Beall and his wife, Bobbye, trademarked the name “First Vineyard” and spent thousands of hours over four years researching the history of First Vineyard, the name given it by founder John James Dufour.
Beall painstakingly restored the vines of Concord, Diamond, Norton, and Alexander grapes on the original terraces skillfully carved out of the hillside by Dufour. Beall, who owned the Jessamine County construction company Kentucky Builders Inc. for more than 25 years, surveyed the terraces and found they were perfectly level.
The foundation of the original winery still stands at the bottom of the hill near the riverside. One end is rounded, which was the location of the large vat, while the other end housed the wine press.
Numerous excavations by Beall on the property, bordered by a dry limestone fence common to central Kentucky, turned up a vinedressers’ medal likely belonging to Dufour, the business end of one of Dufour’s grape-cultivating hoes, and the iron remains of a harness revealing that Dufour used light-stepping goats to pull his grape carts during harvest.
Framed on a wall inside the winery’s small tasting room are copies of the first survey of the land done by famed explorer Daniel Boone in 1785; a deed granted by Patrick Henry, then governor of Virginia, which Kentucky was a part of until it became a state in 1792; and a letter from then-President Thomas Jefferson thanking him for wine made on the premises.

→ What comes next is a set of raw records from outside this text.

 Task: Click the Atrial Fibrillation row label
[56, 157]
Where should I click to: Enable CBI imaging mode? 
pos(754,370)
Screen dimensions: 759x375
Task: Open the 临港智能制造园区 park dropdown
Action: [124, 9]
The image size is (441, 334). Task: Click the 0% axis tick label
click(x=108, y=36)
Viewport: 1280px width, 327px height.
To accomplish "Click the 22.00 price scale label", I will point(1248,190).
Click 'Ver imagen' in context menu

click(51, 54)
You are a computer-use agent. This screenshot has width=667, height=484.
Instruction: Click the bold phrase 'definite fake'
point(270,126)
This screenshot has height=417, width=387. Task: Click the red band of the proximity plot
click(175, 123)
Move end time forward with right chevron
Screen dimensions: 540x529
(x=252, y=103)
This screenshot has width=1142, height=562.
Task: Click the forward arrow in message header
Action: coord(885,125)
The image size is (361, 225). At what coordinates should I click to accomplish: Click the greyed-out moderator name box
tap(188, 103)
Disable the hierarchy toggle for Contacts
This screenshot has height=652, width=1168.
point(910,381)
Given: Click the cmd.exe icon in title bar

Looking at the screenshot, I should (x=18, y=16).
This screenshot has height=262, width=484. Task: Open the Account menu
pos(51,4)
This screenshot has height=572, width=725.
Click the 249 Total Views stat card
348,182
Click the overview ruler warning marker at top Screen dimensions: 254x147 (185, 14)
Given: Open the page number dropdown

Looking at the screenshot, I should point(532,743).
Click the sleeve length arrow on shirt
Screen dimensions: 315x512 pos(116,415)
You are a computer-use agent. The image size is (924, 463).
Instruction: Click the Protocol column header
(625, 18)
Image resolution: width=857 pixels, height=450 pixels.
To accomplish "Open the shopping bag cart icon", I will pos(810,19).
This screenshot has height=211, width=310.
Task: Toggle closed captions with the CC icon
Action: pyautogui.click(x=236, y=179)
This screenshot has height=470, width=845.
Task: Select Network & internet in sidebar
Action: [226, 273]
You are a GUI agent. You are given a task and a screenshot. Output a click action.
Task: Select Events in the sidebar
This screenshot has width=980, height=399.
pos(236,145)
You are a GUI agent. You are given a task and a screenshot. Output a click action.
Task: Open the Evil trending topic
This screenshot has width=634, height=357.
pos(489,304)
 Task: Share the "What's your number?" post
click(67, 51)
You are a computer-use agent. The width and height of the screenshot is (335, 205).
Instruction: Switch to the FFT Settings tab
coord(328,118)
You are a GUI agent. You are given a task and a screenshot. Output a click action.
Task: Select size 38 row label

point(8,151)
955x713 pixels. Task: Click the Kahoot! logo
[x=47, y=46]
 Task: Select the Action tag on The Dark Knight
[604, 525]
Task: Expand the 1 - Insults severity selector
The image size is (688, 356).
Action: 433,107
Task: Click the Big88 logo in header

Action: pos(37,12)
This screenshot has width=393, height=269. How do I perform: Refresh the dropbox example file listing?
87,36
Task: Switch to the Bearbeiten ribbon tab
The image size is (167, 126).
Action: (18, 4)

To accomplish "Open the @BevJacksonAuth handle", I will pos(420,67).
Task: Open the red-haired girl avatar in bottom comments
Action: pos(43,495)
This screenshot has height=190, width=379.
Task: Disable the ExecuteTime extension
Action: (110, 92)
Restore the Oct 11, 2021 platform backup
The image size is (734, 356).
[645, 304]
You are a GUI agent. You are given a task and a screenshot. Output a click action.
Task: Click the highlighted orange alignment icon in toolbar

Now Beall, who is in his fifth year as a colon cancer survivor after undergoing surgery and chemotherapy, has a dilemma. He Bobbye are both retired and have no children, so there are no heirs to carry on First Vineyard.
“I’d like to find a buyer to take care of it into perpetuity and keep it open to the public,” Beall said. “The state should buy it, put in a bigger winery, and make it into a museum so people could walk on the land that Daniel Boone surveyed and see where it [American wine industry] all started.”